ASSIGNED TASK: Your output should be every line below, copied exactly.

'''

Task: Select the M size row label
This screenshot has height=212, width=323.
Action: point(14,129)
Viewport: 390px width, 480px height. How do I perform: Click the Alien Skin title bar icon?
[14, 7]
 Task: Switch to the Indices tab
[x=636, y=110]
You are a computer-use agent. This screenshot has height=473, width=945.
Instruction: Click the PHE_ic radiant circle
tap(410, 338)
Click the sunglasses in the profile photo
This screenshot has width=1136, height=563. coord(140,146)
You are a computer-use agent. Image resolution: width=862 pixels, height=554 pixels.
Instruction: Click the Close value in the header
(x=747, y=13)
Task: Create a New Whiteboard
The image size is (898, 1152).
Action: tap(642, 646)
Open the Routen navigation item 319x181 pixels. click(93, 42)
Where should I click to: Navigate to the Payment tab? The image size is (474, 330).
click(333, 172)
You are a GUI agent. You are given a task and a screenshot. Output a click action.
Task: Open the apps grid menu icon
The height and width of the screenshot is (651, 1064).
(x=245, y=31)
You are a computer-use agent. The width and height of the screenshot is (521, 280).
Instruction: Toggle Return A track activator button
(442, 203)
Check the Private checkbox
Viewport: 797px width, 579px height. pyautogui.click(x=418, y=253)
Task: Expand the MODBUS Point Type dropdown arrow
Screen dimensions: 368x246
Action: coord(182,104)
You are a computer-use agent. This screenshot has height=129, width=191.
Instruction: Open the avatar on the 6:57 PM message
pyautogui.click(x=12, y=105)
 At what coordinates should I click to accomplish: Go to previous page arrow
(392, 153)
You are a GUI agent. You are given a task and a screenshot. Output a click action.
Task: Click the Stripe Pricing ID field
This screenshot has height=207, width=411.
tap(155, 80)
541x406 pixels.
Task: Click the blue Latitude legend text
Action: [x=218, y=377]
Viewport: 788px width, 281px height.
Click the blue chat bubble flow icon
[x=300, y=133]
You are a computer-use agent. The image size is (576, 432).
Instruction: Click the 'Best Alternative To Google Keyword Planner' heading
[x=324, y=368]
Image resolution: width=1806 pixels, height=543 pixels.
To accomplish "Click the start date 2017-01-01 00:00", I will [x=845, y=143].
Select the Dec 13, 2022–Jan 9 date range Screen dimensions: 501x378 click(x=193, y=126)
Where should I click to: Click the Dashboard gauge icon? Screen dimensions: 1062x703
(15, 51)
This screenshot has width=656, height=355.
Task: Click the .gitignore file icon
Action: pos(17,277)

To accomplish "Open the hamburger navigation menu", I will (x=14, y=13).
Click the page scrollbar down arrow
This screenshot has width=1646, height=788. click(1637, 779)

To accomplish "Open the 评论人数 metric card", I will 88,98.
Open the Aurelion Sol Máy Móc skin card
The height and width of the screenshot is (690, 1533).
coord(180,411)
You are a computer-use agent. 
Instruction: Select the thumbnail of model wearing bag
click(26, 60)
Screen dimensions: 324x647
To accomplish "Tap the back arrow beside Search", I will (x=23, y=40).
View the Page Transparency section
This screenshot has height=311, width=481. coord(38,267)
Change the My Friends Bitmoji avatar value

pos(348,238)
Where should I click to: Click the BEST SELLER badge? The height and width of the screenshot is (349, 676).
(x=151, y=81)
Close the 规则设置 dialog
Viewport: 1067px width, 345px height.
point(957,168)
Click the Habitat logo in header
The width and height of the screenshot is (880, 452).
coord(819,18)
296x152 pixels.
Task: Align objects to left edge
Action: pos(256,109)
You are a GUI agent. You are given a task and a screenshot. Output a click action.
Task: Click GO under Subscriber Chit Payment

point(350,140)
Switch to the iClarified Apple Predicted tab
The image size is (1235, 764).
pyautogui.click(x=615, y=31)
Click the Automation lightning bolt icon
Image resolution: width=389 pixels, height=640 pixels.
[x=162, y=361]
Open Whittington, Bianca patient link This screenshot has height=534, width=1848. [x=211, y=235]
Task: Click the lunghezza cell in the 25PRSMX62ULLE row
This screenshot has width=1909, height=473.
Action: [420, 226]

'''

WRITTEN SOLUTION:
Task: Select the M size row label
This screenshot has height=212, width=323.
Action: point(14,129)
Viewport: 390px width, 480px height. How do I perform: Click the Alien Skin title bar icon?
[14, 7]
 Task: Switch to the Indices tab
[x=636, y=110]
You are a computer-use agent. This screenshot has height=473, width=945.
Instruction: Click the PHE_ic radiant circle
tap(410, 338)
Click the sunglasses in the profile photo
This screenshot has width=1136, height=563. coord(140,146)
You are a computer-use agent. Image resolution: width=862 pixels, height=554 pixels.
Instruction: Click the Close value in the header
(x=747, y=13)
Task: Create a New Whiteboard
The image size is (898, 1152).
Action: tap(642, 646)
Open the Routen navigation item 319x181 pixels. click(93, 42)
Where should I click to: Navigate to the Payment tab? The image size is (474, 330).
click(333, 172)
You are a GUI agent. You are given a task and a screenshot. Output a click action.
Task: Open the apps grid menu icon
The height and width of the screenshot is (651, 1064).
(x=245, y=31)
You are a computer-use agent. The width and height of the screenshot is (521, 280).
Instruction: Toggle Return A track activator button
(442, 203)
Check the Private checkbox
Viewport: 797px width, 579px height. pyautogui.click(x=418, y=253)
Task: Expand the MODBUS Point Type dropdown arrow
Screen dimensions: 368x246
Action: coord(182,104)
You are a computer-use agent. This screenshot has height=129, width=191.
Instruction: Open the avatar on the 6:57 PM message
pyautogui.click(x=12, y=105)
 At what coordinates should I click to accomplish: Go to previous page arrow
(392, 153)
You are a GUI agent. You are given a task and a screenshot. Output a click action.
Task: Click the Stripe Pricing ID field
This screenshot has height=207, width=411.
tap(155, 80)
541x406 pixels.
Task: Click the blue Latitude legend text
Action: [x=218, y=377]
Viewport: 788px width, 281px height.
Click the blue chat bubble flow icon
[x=300, y=133]
You are a computer-use agent. The image size is (576, 432).
Instruction: Click the 'Best Alternative To Google Keyword Planner' heading
[x=324, y=368]
Image resolution: width=1806 pixels, height=543 pixels.
To accomplish "Click the start date 2017-01-01 00:00", I will [x=845, y=143].
Select the Dec 13, 2022–Jan 9 date range Screen dimensions: 501x378 click(x=193, y=126)
Where should I click to: Click the Dashboard gauge icon? Screen dimensions: 1062x703
(15, 51)
This screenshot has width=656, height=355.
Task: Click the .gitignore file icon
Action: pos(17,277)

To accomplish "Open the hamburger navigation menu", I will (x=14, y=13).
Click the page scrollbar down arrow
This screenshot has width=1646, height=788. click(1637, 779)

To accomplish "Open the 评论人数 metric card", I will 88,98.
Open the Aurelion Sol Máy Móc skin card
The height and width of the screenshot is (690, 1533).
coord(180,411)
You are a computer-use agent. 
Instruction: Select the thumbnail of model wearing bag
click(26, 60)
Screen dimensions: 324x647
To accomplish "Tap the back arrow beside Search", I will (x=23, y=40).
View the Page Transparency section
This screenshot has height=311, width=481. coord(38,267)
Change the My Friends Bitmoji avatar value

pos(348,238)
Where should I click to: Click the BEST SELLER badge? The height and width of the screenshot is (349, 676).
(x=151, y=81)
Close the 规则设置 dialog
Viewport: 1067px width, 345px height.
point(957,168)
Click the Habitat logo in header
The width and height of the screenshot is (880, 452).
coord(819,18)
296x152 pixels.
Task: Align objects to left edge
Action: pos(256,109)
You are a GUI agent. You are given a task and a screenshot. Output a click action.
Task: Click GO under Subscriber Chit Payment

point(350,140)
Switch to the iClarified Apple Predicted tab
The image size is (1235, 764).
pyautogui.click(x=615, y=31)
Click the Automation lightning bolt icon
Image resolution: width=389 pixels, height=640 pixels.
[x=162, y=361]
Open Whittington, Bianca patient link This screenshot has height=534, width=1848. [x=211, y=235]
Task: Click the lunghezza cell in the 25PRSMX62ULLE row
This screenshot has width=1909, height=473.
Action: [420, 226]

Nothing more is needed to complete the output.